Speciality coffee describes a range of high quality coffee that is selectively grown in the best conditions to enhance the power and overall flavour of the coffee bean.
Out of the four common coffee beans: Arabica, Robusta, Excelsa and Liberica, many speciality coffee uses Arabica beans, due to the plentiful amount of aromatic notes it produces. Common coffee including Lattes, Americanos and Cappuccinos can all fall under the speciality coffee bracket since what makes a coffee known as ‘speciality’ is the grade of bean that is used.
How is coffee graded?
Coffee is graded according to its value and strength of flavour and is scored from 80 to 100 on the Q grading system. The closer to 100 the point score is, the better the quality of the coffee. Anything graded below 80 differs in quality and is not considered speciality coffee.
A Speciality Coffee Association (SCA) certified coffee taster inspects the coffee bean using two methods to identify its quality: by cupping and a visual assessment.

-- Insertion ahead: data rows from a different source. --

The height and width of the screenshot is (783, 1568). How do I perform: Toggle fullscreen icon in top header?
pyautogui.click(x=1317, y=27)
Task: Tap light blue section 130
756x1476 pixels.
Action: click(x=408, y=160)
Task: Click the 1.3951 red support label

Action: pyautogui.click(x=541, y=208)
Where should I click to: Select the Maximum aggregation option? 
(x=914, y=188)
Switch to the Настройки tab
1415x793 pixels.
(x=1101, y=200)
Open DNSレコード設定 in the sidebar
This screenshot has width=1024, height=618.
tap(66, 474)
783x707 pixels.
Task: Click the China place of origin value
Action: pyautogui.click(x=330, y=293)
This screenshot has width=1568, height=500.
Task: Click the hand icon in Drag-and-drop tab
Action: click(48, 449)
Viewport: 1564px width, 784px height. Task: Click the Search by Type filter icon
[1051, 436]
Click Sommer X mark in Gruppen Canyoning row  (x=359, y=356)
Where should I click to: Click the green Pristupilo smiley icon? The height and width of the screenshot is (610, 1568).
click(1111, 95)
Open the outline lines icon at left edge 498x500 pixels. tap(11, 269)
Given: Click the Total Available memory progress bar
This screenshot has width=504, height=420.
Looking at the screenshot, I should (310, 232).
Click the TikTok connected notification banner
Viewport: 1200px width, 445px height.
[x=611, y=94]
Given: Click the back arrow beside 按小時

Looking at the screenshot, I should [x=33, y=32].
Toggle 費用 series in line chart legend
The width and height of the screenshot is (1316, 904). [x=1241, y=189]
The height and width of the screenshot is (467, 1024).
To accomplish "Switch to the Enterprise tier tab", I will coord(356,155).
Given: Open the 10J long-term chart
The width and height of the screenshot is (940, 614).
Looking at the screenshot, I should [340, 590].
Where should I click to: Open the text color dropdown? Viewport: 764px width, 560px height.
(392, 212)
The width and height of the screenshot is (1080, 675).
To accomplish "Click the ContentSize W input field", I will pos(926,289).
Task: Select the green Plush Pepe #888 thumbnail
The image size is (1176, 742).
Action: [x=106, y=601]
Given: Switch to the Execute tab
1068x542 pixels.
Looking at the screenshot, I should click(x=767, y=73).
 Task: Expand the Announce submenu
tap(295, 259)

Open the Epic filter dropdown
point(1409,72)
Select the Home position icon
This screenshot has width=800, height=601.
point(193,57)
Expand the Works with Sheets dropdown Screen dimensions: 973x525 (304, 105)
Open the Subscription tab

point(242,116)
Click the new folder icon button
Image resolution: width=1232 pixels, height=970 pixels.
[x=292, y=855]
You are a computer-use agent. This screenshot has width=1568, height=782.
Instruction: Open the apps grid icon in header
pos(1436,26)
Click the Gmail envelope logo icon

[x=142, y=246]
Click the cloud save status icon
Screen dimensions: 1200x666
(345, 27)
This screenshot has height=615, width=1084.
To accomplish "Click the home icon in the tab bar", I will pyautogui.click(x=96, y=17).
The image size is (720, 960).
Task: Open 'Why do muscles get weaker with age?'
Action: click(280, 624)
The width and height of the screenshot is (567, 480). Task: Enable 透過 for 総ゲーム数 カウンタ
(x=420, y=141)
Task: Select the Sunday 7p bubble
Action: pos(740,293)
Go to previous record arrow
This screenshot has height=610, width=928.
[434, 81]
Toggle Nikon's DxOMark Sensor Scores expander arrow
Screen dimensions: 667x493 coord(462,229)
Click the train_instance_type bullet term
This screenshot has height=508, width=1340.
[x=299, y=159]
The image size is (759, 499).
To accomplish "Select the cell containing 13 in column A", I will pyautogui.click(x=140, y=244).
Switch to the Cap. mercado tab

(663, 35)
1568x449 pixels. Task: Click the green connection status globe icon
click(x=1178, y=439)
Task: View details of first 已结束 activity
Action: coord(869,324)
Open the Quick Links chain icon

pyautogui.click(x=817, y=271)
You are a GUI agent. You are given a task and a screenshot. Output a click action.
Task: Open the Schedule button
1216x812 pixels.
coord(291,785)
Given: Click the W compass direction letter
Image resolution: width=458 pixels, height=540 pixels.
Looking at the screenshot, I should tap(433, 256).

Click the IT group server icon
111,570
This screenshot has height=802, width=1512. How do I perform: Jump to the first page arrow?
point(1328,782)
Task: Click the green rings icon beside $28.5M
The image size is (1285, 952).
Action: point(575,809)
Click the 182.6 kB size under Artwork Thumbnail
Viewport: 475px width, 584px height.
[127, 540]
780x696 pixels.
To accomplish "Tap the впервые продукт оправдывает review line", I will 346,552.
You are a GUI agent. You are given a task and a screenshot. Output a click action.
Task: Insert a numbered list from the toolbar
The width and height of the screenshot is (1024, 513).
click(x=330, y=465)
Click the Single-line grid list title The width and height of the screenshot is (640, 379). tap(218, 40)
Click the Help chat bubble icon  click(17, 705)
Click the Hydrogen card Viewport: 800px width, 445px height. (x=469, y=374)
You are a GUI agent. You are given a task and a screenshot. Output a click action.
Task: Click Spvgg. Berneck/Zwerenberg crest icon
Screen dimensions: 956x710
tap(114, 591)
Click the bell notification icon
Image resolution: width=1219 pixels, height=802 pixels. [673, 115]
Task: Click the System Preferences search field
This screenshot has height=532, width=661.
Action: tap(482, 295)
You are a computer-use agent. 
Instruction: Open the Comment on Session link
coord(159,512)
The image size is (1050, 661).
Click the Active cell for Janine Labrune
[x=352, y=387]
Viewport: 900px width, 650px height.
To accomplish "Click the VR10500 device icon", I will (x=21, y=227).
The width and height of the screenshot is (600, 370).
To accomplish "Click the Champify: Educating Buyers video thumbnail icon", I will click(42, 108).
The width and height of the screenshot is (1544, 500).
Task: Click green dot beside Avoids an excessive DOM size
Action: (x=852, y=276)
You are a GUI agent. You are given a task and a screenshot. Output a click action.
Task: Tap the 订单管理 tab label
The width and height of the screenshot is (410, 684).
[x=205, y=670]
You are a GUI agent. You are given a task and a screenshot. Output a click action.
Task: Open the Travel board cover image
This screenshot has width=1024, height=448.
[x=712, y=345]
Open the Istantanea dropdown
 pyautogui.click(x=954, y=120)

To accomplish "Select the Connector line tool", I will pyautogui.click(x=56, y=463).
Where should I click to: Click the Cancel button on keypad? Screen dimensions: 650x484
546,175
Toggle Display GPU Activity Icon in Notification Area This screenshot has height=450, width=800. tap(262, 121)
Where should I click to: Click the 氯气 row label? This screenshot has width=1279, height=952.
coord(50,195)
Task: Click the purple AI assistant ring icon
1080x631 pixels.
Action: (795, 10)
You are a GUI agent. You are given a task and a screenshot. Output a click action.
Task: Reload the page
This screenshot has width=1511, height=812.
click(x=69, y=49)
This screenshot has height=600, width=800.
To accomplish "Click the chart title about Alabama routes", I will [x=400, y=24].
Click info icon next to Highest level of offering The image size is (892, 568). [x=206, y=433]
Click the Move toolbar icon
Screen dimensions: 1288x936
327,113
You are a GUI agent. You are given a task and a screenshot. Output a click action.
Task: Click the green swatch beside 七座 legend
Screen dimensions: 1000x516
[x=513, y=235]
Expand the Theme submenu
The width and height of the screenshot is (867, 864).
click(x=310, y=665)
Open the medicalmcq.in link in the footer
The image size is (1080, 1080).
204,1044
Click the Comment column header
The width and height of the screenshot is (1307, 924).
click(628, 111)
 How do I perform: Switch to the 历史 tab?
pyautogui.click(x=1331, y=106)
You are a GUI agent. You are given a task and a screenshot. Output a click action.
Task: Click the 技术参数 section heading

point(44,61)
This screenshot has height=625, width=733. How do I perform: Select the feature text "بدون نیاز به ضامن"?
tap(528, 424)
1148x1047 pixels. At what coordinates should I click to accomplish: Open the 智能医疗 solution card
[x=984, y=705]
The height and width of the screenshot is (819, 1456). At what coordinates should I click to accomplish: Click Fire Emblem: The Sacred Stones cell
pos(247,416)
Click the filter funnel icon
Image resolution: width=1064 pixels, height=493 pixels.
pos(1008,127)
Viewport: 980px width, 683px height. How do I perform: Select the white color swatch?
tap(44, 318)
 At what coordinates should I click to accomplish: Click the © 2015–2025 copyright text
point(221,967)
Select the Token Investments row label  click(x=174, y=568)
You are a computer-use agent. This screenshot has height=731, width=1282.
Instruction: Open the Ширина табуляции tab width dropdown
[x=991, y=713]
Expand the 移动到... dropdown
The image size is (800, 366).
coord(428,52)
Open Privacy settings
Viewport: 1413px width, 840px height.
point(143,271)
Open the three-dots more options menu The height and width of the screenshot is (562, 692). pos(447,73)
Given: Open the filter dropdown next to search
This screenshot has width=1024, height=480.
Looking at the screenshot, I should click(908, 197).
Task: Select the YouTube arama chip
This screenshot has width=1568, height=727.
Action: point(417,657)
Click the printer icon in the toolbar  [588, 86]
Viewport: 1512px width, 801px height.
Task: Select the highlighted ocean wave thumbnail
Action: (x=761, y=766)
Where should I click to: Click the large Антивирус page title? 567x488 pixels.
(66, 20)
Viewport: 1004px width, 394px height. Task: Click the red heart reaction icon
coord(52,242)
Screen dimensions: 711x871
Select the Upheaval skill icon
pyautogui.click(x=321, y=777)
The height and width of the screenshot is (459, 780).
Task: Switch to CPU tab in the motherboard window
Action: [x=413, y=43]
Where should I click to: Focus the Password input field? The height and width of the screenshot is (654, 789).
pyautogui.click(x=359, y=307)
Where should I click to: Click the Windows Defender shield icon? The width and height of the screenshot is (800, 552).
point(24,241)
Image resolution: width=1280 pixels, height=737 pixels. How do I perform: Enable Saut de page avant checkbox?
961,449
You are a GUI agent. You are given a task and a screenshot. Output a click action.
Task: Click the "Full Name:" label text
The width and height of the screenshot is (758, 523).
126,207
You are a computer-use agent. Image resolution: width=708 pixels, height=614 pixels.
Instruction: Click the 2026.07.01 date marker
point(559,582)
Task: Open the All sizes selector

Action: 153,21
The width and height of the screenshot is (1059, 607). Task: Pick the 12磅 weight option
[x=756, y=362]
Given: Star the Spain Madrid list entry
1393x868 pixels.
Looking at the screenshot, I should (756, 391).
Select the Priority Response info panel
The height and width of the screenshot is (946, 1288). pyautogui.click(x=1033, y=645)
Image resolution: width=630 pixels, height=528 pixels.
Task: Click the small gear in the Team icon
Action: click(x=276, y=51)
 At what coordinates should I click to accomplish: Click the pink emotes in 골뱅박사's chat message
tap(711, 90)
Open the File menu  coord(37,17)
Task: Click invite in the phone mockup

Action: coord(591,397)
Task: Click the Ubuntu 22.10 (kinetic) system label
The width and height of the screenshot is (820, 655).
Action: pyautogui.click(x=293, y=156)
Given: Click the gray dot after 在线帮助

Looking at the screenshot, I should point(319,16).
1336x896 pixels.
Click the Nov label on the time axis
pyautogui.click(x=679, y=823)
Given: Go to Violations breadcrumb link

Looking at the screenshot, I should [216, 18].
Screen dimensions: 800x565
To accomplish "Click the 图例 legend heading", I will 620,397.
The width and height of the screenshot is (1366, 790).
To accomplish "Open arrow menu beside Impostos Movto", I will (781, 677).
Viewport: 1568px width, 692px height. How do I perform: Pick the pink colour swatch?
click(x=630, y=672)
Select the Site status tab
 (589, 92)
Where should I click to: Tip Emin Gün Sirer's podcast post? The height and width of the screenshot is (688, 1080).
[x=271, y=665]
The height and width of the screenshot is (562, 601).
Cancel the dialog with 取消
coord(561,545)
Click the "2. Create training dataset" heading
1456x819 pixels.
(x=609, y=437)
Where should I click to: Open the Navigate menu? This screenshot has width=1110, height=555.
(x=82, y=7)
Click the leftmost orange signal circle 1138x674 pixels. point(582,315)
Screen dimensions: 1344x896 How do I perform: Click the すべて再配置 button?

The visual examination involves taking a sample (usually 350 grams) of green coffee beans and identifying the amount of primary and secondary defects that occur within the batch. Primary defects are the amount of black or sour beans and secondary defects include the amount of broken beans that appear in the sample. In order for the coffee to qualify and become known as ‘speciality’, the batch needs to have no primary defects and less than five secondary defects in total.
The cupping process involves roasting the coffee and combining it with hot water. The brew is then analysed and scored for taste, aroma, acidity and body. The cupping process may happen multiple times before and after the beans are shipped, in order to check for any deterioration and to correctly reclassify the beans if they have reduced in quality during the journey.
The process from coffee bean to liquefied coffee:
Speciality coffee starts with the production of coffee beans, a process that has been refined throughout generations. It involves understanding the growing patterns and the climate conditions that promote optimal growth.
There are multiple stages that occur within the process of identifying the bean’s quality to the final stage of implementing the bean into liquid coffee. The stages involve monitoring its initial growth on a coffee farm to an assessment from a certified coffee taster to decide its grade. Next, it is handled by a coffee roaster who understands the scientific balance required to effectively roast the beans. Lastly, it is transferred to the barista who understands how to effectively brew the coffee to maximise its flavour potential.
Through a variety of methods, baristas can extract the coffee. To ensure it maintains its unique flavour and aromatic qualities, the method in which the coffee is brewed may impact its overall impression. The whole process from the growth of the beans to the selection process, to the roasting and extraction stage, all allow for the creation of your favourite cup of speciality coffee to remain an art.